Text with misleading information generated by LLM models can also pose a challenge for organisations; for example, a chatbot promising something that is against organisational policy or telling customers about a feature of a product or service that is not present. This will impact the organisation’s credibility, leading to a customer trust deficit. The repercussions of a trust deficit are losing customer loyalty and difficulty in retaining customers.
Sometimes, AI Hallucinations may leave organisations embarrassed with weird and creepy responses. For example, in 2018, WestJet Chatbot sent a link to a suicide prevention hotline to a happy customer for no obvious reason .
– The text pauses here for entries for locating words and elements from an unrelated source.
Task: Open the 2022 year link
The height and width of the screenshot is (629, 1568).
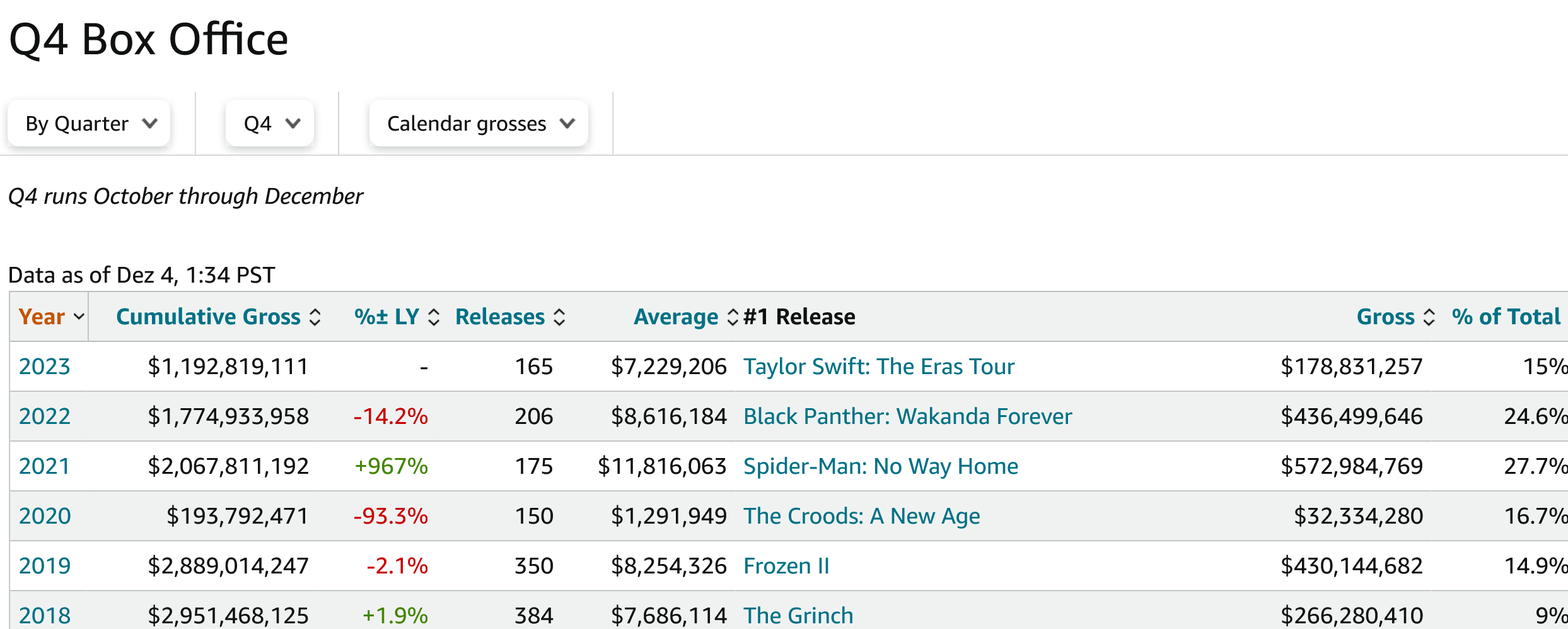Action: click(45, 416)
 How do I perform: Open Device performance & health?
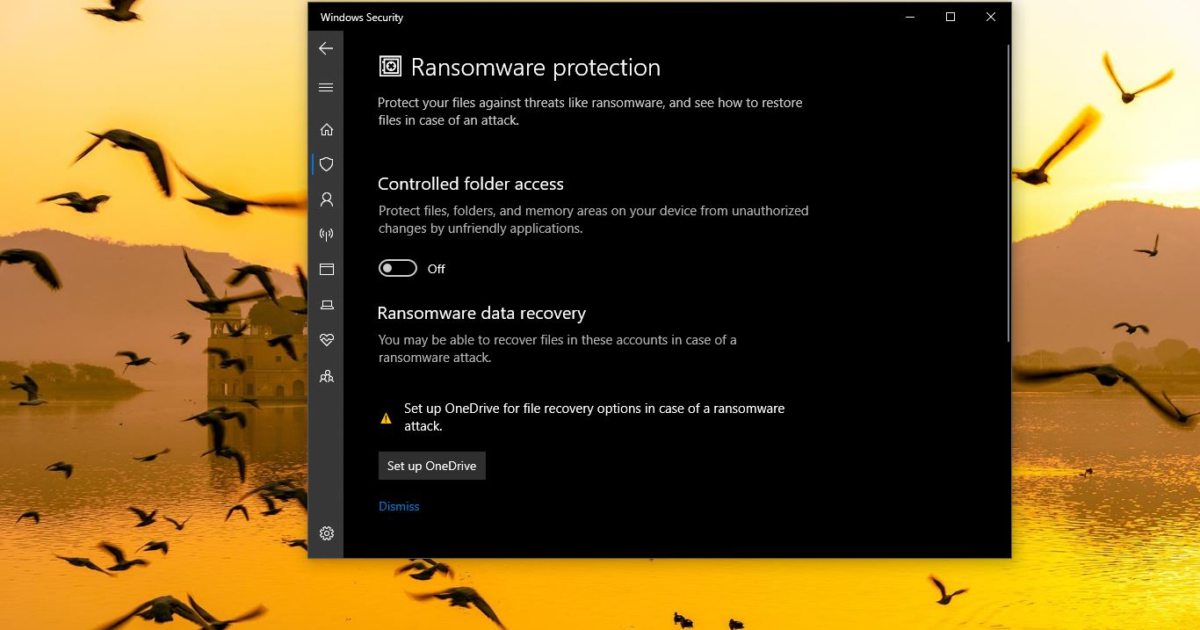point(326,340)
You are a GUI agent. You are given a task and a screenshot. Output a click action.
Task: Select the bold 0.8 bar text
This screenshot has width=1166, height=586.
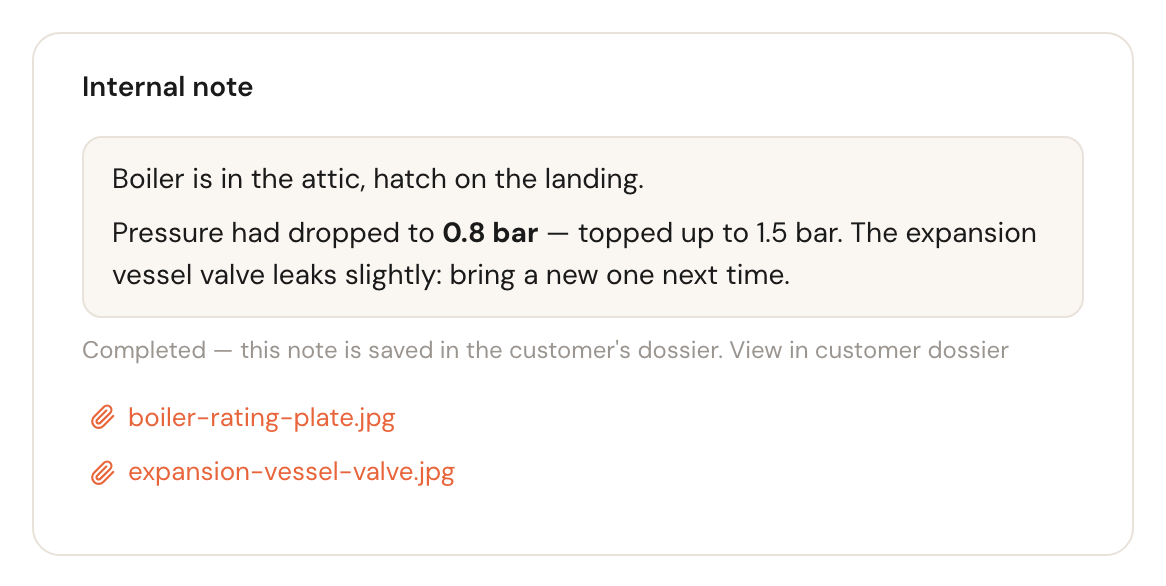click(490, 234)
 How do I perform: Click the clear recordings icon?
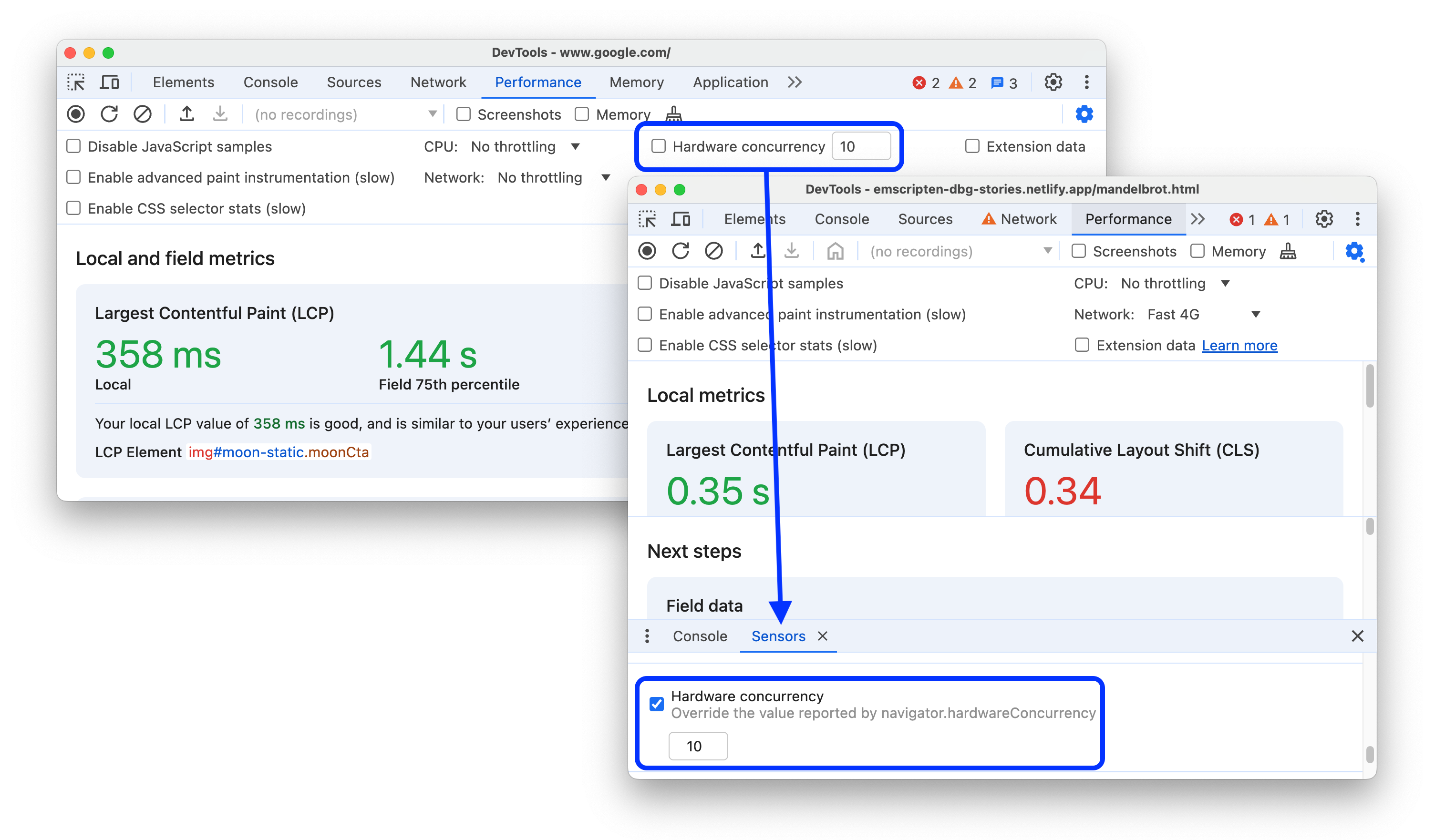[144, 115]
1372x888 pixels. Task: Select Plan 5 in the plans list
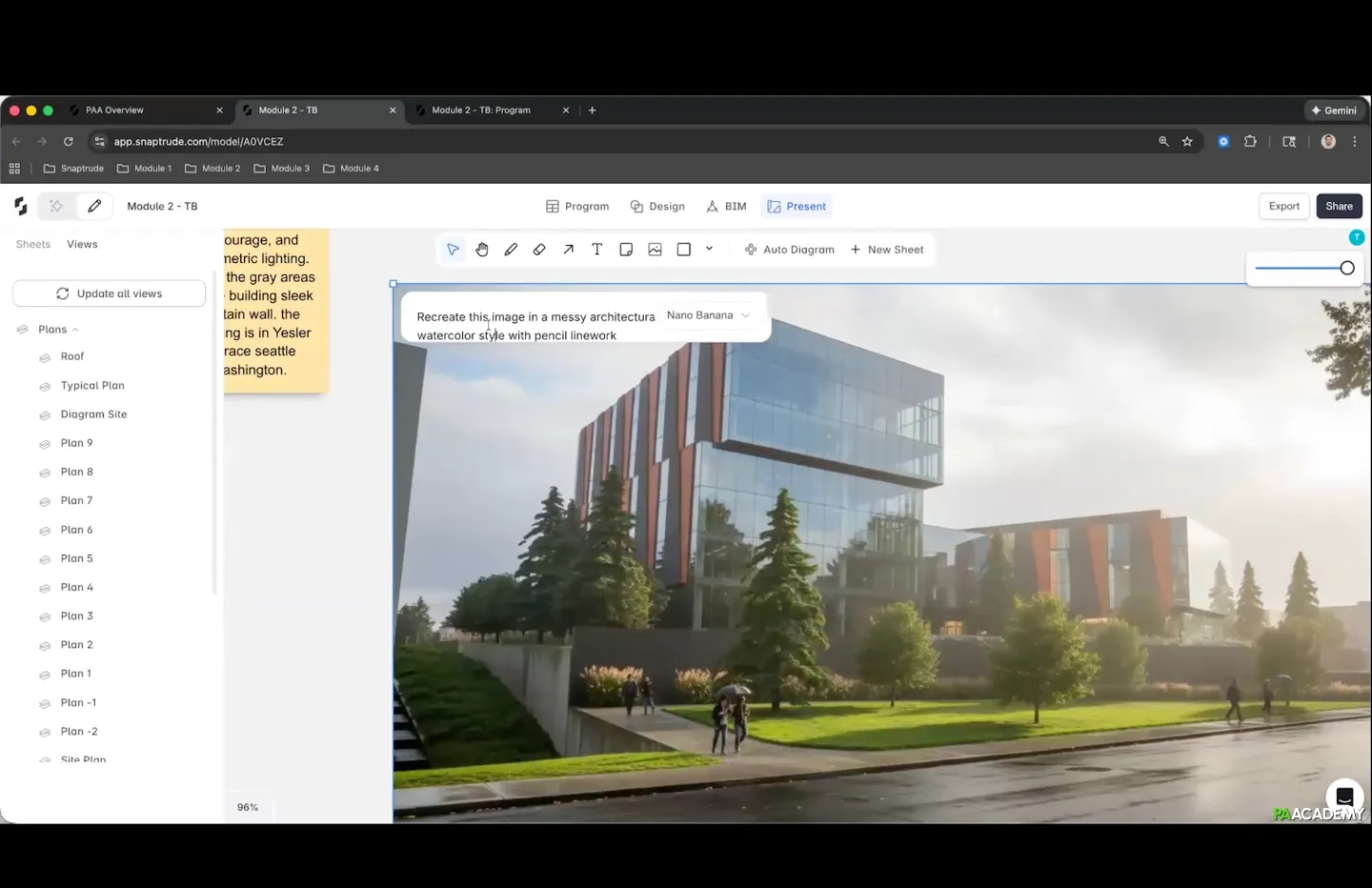click(x=77, y=558)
In sum, AI hallucinations can lead to reputational damage or financial, operational, and legal risks for an organisation.
How do we mitigate AI hallucinations?
AI hallucinations occur due to several underlying issues within the AI’s learning process and architecture. LLMs are trained extensively on large datasets to learn patterns and generate coherent content. Thus, training data must be free of biases, should not contain misinformation, and should be free of contradictory statements. Further, organisations should be careful when using generic LLMs like Chat GPT; instead, they need to ensure that LLMs are trained using a knowledge base that is relevant to their domain. AI research companies have been trying to find ways to deal with these challenges, and Retrieval Augmented Generation (RAG) techniques seem promising.
RAG is a technology that combats AI hallucinations by providing factual grounding. This involves a comprehensive search of an organisation’s private data sources, which are curated and reviewed by domain experts, to identify relevant information that can enhance LLM’s public knowledge. Consequently, the LLM can anchor its responses in actual data, thus significantly reducing the risk of generating spurious outputs that are unsupported by empirical evidence. By doing so, RAG enhances the reliability and accuracy of the LLM’s output, which is paramount in business where data-driven decisions are critical.
Ensure verification before application
It is crucial to remember that hallucination is a limitation of LLMs and cannot be cured 100 per cent. However, it can be reduced by ensuring rigorous testing, verification, and validation of every stage of the LLM process through the Human-in-the-Loop approach. By incorporating these measures, we can increase the reliability and accuracy of outputs generated by LLMs. Adopting a mindful and prudent approach towards implementing LLM by organisations can aid in making informed decisions.